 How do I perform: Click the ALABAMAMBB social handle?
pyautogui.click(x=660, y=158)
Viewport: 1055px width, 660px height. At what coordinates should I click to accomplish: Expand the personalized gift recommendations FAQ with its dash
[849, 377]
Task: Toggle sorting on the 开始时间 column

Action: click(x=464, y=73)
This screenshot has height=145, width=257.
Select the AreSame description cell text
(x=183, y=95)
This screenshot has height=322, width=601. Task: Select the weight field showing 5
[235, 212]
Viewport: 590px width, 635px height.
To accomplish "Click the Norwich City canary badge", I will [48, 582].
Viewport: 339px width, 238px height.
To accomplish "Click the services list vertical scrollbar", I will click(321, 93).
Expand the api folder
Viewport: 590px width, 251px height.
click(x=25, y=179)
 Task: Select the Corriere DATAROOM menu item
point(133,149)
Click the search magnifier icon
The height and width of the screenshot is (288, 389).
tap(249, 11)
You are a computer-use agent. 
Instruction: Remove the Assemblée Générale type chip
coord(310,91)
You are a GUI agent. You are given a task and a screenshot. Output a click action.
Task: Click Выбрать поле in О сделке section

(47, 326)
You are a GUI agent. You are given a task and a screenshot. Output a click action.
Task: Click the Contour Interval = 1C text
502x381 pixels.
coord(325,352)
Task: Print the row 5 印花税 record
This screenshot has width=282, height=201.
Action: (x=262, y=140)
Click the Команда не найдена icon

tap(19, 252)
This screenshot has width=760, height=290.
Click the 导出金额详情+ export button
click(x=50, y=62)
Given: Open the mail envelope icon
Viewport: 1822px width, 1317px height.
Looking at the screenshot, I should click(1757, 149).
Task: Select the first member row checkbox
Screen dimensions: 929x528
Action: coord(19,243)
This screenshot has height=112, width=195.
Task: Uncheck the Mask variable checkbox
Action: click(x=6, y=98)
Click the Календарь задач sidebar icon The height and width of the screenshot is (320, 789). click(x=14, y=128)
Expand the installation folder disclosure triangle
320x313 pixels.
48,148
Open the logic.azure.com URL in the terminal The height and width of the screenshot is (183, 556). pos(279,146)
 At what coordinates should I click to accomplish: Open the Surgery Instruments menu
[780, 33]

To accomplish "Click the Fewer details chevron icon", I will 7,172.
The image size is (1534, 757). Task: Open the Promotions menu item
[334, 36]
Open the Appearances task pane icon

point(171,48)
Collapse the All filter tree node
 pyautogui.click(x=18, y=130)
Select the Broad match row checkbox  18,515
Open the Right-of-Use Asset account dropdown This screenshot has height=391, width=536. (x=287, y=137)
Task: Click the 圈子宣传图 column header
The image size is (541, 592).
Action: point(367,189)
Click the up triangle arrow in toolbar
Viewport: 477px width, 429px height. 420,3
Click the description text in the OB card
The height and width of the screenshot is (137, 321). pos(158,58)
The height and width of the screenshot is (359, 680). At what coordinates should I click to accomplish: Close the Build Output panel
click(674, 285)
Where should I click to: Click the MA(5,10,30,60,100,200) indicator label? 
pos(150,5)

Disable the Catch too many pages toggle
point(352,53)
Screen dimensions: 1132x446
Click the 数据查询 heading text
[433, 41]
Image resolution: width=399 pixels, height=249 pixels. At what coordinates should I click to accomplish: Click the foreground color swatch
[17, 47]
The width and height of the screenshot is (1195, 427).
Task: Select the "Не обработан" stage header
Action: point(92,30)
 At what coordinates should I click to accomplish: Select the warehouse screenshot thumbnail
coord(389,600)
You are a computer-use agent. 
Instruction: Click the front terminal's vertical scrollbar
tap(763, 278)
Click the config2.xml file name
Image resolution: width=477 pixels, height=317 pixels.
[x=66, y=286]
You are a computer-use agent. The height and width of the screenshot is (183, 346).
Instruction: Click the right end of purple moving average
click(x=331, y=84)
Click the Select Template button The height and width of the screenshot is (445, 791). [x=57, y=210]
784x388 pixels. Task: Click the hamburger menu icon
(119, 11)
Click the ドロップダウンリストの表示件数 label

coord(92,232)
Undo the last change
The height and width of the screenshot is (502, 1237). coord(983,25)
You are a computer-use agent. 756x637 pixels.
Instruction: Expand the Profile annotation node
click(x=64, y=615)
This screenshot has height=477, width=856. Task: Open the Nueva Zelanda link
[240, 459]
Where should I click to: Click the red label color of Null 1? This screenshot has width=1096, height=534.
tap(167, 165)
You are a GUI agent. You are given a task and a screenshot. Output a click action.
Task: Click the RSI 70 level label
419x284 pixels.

About this task
Lines after the one containing "This screenshot has height=145, width=257." are not wanted; repeat exactly each line above from the first up to and including it.

Written reply
 How do I perform: Click the ALABAMAMBB social handle?
pyautogui.click(x=660, y=158)
Viewport: 1055px width, 660px height. At what coordinates should I click to accomplish: Expand the personalized gift recommendations FAQ with its dash
[849, 377]
Task: Toggle sorting on the 开始时间 column

Action: click(x=464, y=73)
This screenshot has height=145, width=257.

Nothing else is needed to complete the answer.